SHORT EXERCISE: Return the entries below word for word, starting at the line with "You are a computer-use agent. Screen" and ending at the line with "Action: tap(3, 159)", both lines included.

□ □ □ □

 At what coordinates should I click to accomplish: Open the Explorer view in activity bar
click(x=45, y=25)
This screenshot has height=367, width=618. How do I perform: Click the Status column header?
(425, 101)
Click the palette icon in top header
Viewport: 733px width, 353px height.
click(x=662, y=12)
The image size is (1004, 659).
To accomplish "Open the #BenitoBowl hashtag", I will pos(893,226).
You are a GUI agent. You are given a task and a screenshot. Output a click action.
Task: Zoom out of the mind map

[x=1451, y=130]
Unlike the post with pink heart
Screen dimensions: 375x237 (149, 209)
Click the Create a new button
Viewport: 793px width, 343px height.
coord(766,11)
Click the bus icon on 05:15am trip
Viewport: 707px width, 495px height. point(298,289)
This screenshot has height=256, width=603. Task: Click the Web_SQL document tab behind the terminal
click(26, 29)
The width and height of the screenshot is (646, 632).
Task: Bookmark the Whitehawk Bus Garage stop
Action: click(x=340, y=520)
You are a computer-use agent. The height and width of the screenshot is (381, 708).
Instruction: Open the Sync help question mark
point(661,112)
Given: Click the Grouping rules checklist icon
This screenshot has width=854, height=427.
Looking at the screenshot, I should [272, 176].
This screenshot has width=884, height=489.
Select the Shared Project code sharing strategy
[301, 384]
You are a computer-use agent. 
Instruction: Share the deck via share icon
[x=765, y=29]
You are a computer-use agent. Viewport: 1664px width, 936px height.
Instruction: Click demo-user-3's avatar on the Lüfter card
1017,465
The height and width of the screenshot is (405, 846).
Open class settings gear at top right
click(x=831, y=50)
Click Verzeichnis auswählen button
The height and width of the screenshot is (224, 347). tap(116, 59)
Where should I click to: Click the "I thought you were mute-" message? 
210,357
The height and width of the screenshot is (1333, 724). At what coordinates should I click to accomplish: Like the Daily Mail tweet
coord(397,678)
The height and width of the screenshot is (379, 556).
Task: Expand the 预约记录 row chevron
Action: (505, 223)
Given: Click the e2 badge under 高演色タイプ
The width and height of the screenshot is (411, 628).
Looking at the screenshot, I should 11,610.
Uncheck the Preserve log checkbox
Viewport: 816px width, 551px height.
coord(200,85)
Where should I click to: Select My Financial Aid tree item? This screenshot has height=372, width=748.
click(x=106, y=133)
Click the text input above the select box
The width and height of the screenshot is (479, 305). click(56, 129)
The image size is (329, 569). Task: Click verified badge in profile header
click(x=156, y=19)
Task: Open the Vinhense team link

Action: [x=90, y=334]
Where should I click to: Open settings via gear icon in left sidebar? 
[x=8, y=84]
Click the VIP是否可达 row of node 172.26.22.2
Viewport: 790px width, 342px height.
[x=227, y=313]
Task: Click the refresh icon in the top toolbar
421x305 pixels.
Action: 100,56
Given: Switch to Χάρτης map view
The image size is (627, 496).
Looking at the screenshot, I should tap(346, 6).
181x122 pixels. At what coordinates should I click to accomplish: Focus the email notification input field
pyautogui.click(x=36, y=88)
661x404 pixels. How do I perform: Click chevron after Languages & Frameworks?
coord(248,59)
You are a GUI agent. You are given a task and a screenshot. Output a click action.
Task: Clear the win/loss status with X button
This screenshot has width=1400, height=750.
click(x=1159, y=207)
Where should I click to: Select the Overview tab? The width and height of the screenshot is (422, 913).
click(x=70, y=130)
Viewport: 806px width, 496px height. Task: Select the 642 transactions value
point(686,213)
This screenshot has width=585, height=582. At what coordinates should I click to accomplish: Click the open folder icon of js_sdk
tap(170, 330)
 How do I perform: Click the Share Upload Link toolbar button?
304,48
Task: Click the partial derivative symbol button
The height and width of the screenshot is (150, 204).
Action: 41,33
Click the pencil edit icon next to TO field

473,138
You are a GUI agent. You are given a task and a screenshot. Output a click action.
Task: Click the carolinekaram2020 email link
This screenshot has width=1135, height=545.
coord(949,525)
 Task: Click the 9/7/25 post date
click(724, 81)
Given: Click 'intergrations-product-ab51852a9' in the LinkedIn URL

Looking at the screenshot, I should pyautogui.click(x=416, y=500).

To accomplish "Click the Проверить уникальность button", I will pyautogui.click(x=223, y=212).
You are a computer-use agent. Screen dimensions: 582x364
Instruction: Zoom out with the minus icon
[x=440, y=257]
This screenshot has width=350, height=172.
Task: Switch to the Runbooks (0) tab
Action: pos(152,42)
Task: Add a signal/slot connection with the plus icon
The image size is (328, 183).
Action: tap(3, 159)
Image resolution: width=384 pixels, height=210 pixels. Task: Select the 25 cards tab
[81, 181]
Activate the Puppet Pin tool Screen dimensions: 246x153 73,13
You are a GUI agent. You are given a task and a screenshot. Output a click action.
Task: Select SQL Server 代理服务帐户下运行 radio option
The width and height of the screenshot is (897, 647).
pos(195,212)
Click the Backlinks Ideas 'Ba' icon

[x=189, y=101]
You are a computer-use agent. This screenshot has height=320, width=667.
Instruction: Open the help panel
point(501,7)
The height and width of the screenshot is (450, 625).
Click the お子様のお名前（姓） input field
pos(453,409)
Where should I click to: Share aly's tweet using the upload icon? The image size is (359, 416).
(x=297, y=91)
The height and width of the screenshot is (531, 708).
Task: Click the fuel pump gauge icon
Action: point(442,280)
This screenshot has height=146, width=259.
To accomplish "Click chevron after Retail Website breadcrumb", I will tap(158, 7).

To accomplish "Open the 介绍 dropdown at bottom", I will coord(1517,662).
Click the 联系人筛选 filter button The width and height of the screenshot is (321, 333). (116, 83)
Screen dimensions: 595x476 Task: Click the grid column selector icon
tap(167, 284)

□ □ □ □

THE OUTPUT:
You are a computer-use agent. Screen dimensions: 582x364
Instruction: Zoom out with the minus icon
[x=440, y=257]
This screenshot has width=350, height=172.
Task: Switch to the Runbooks (0) tab
Action: pos(152,42)
Task: Add a signal/slot connection with the plus icon
The image size is (328, 183).
Action: tap(3, 159)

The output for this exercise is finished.